Scrap metal ‘unaffordable’

Inputs for metals producers, especially scrap metals, are not affordable. Picture: THINKSTOCK
Inputs for metals producers, especially scrap metals, are not affordable.
Picture: THINKSTOCK

THE scrap metals industry has a complex and often adversarial relationship with the foundries industry. Many countries impose duties to prevent exports of scrap metals, while also heavily subsiding their metals industries, despite World Trade Organisation rules.

But South Africa has gone in the opposite direction since 1994, liberalising markets to the point that some in the private sector are pleading for protection, though others are baying for more open markets.

Bob Stone, chairman of the Non-Ferrous Metal Industries Association of South Africa, says inputs for metals producers, especially scrap metals, are not affordable.

Apart from tariffs, antidumping duties and subsidies elsewhere, market inequities are driven by high foreign demand and a highly favourable exchange rate for scrap exporters, which also charge local buyers export parity prices.

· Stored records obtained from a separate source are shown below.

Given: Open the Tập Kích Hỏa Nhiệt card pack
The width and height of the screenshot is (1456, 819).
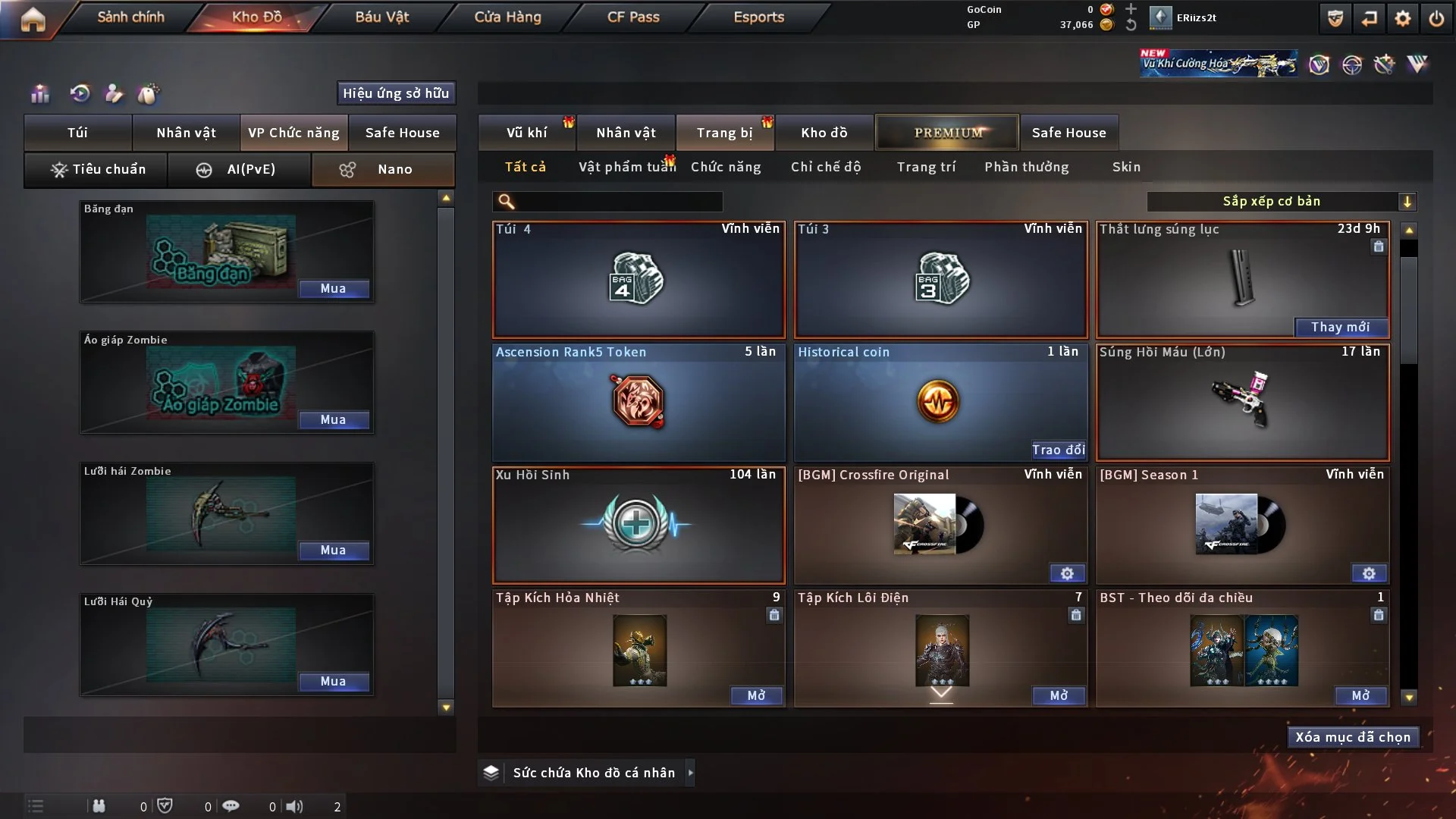Looking at the screenshot, I should click(756, 695).
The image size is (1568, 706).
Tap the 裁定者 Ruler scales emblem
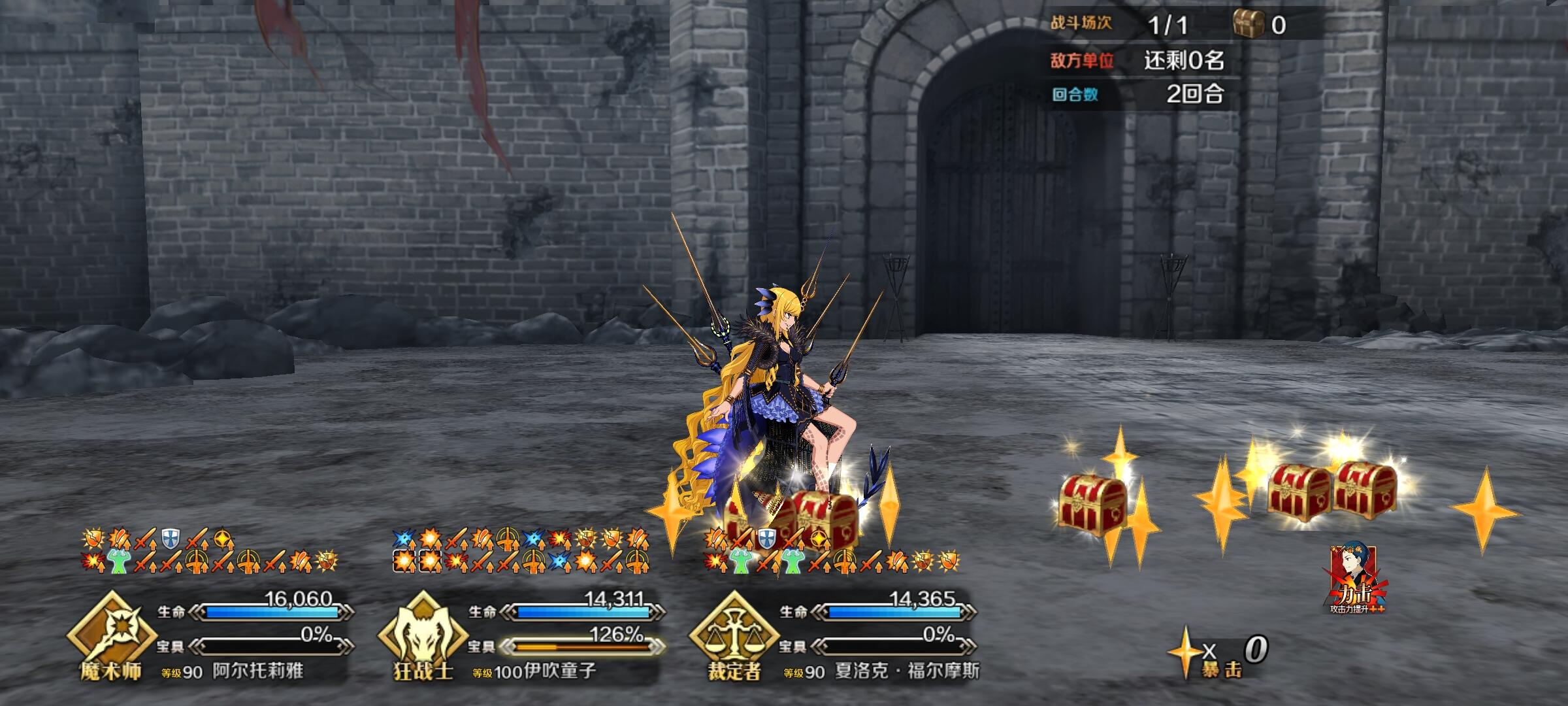pos(733,634)
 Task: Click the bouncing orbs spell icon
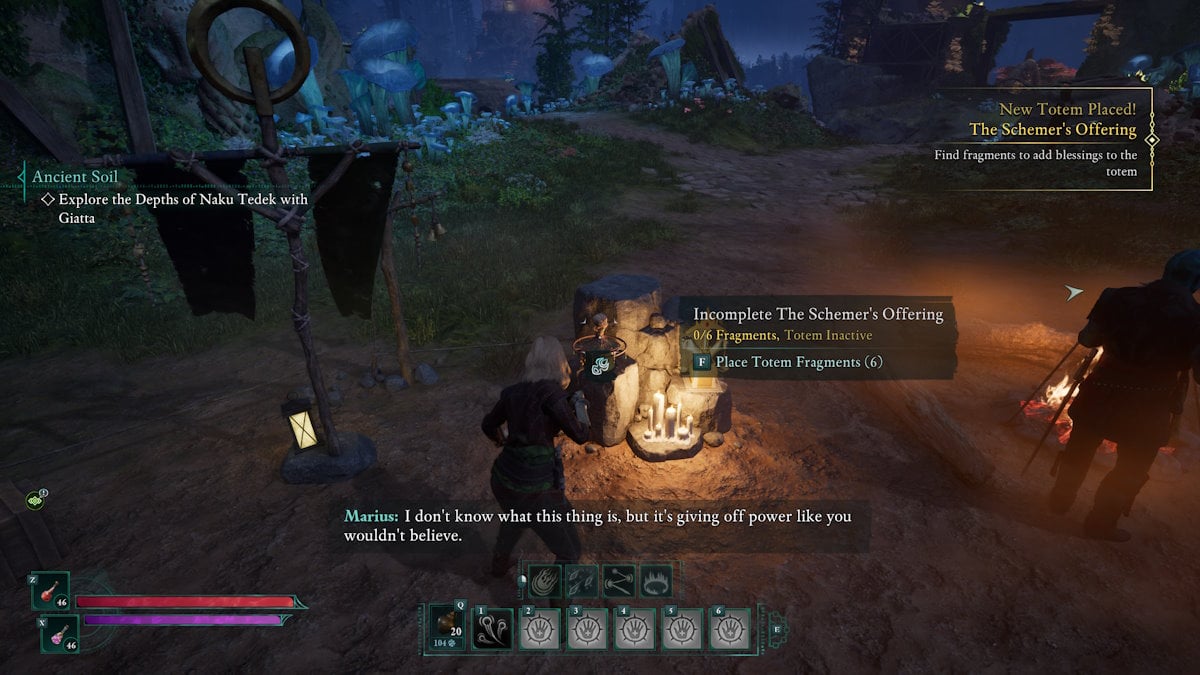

The Metal Recyclers Association of South Africa declines to comment — it is sensitive to accusations that it is involved in metals theft and that it is ignoring a government directive to offer product to local foundries and secondary smelters at a 20% discount to the international spot price.

The International Trade Administration Commission says it will soon issue new guidelines for the compulsory sale of ferrous and nonferrous scrap metals to the domestic market to stem exports worth billions annually.

John Davies, CEO of the South African Institute of Foundrymen, says the foundry industry remains under pressure.

“However, if we can get the localisation programme really working well, it could provide impetus to the industry and make a real difference,” he says.